Oliver James Sherwood  (born May 23, 1955) is a National Hunt trainer.

Background
Sherwood’s parents – Nat and Heather Sherwood – were both talented point-to-point horse riders.  They each won many races during the 1950s and 1960s.  Sherwood’s younger brother Simon also showed a great love for horses and was a successful jockey famously winning the Cheltenham Gold Cup on Desert Orchid in 1989.

Career highlights
Sherwood began training in 1984.  Since that time he has sent out more than 800 winners.  Some of the most famous horses he has trained over the years include: Arctic Call, Be Rude Not To, Claymore, Coulton, Cruising Altitude, Eric’s Charm, Him Of Praise, Hulysse Royal, Jaunty Flight, Large Action, Lord Of The River, Manorson, Mischievous Milly, Monkerhostin, Puffin Billy, Tildarg, The Breener, The West Awake and Young Snugfit.

In 1979-80 Sherwood became the Champion Amateur Jockey in the National Hunt season.  He won at the Cheltenham Festival on three separate occasions: Sun Alliance Novices Hurdle 1979 (with Venture to Cognac), Christie’s Foxhunters' Chase 1980 (with Rolls Rambler) and 1984 (with Venture to Cognac).
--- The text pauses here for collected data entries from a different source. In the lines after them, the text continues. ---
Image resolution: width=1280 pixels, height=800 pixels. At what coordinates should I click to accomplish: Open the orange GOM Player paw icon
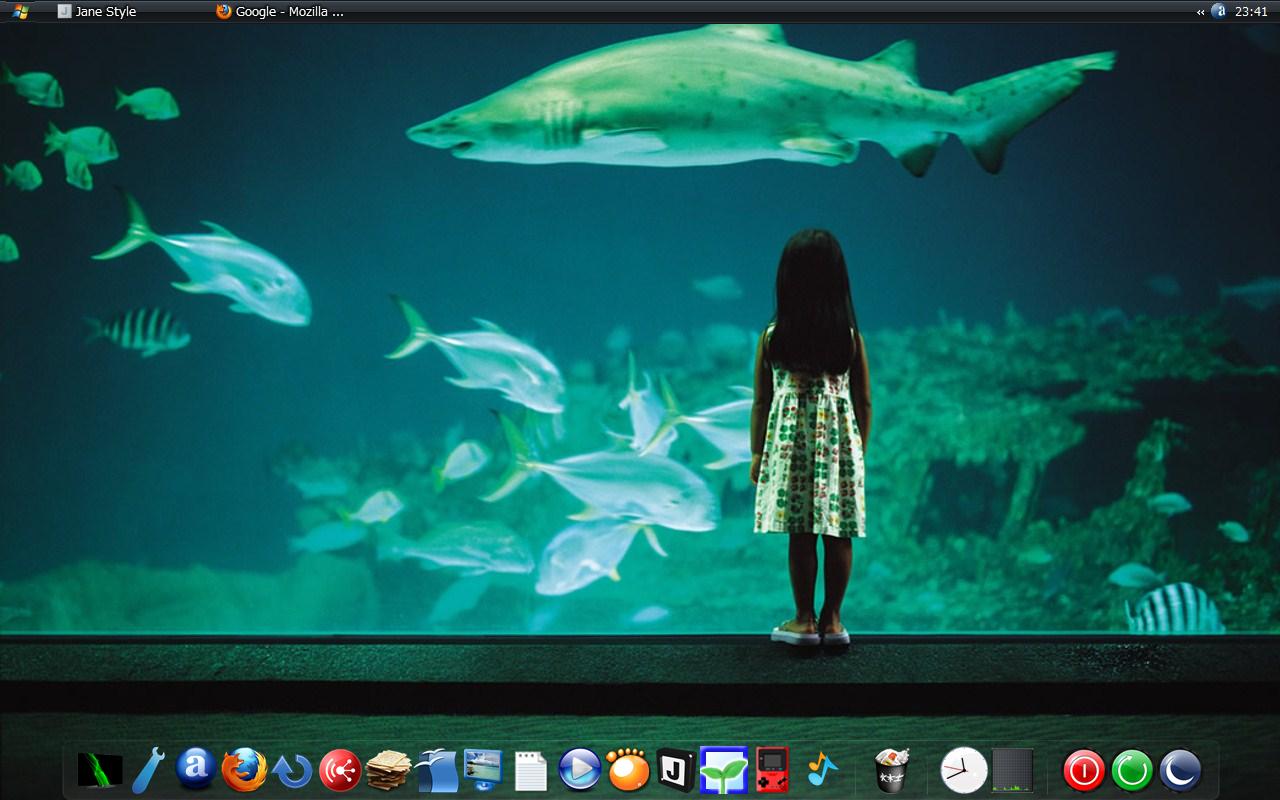pos(627,770)
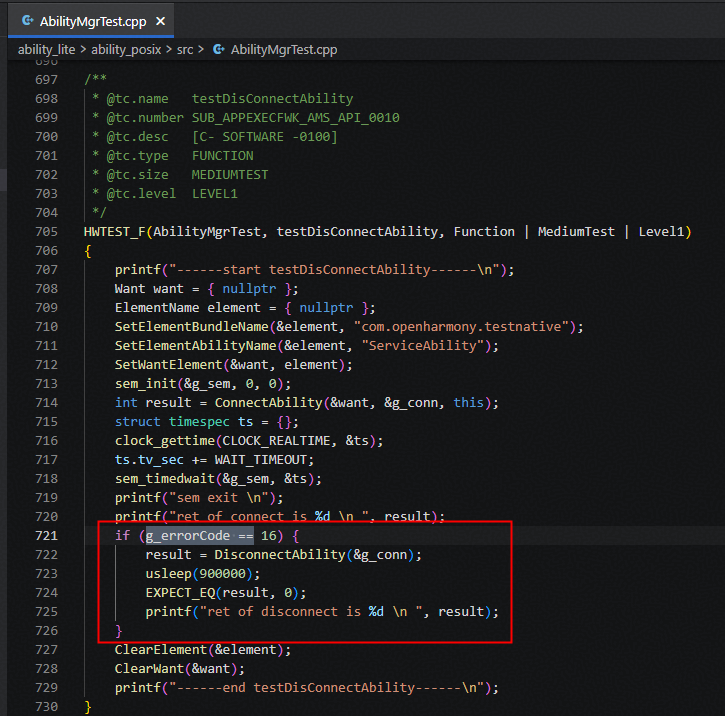
Task: Click line number 705 in the gutter
Action: tap(46, 232)

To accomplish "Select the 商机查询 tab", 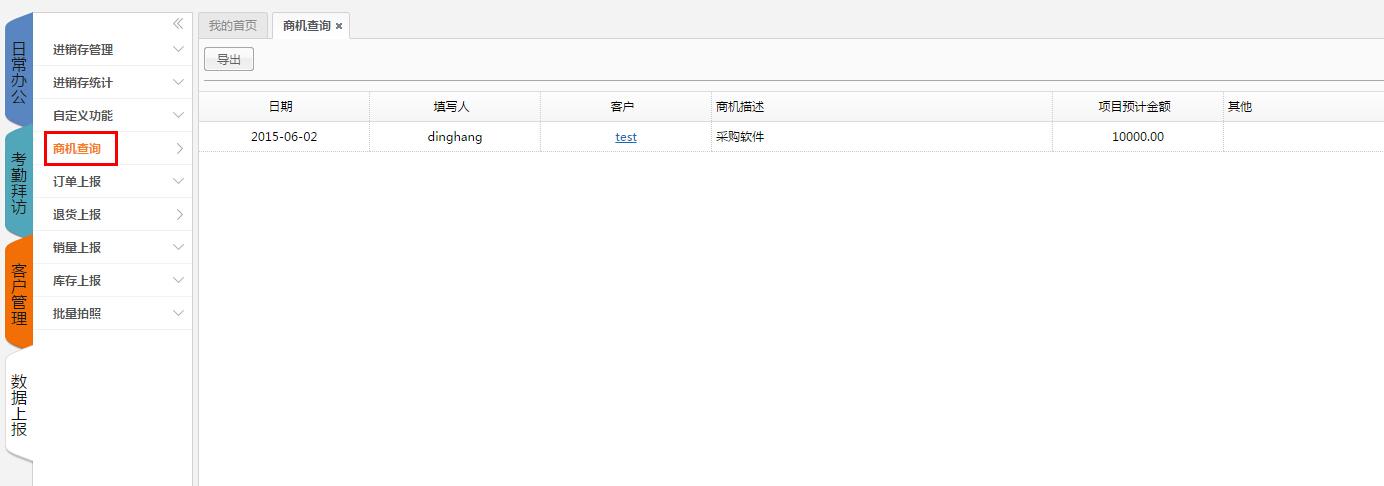I will coord(306,26).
Festival victories include: Aldino, Coulton, Rebel Song, The West Awake and Young Pokey.

Sherwood has trained four of the Mares Final (Newbury) winners: Atrabates (1986), Northern Jinx (1989), Jaunty Flight (2008) and Argento Luna (2009).  He has also won the Challow Hurdle three times, the Sun Alliance Novice Hurdle twice, the Bula Hurdle three times, the Scottish Champion Hurdle, the Arkle Trophy, the Tingle Greek Chase, the Hennessy Gold Cup, the EBF Novices Hurdle twice, the Hoechst Regumate Mares Novice Hurdle Final, twice, the Glenlivet Hurdle, the Seagram 100 Pipers Top Novice Chase, the Singer and Freidlander National Trial and the Reynoldstown Novices Chase, and the Sun Alliance Chase.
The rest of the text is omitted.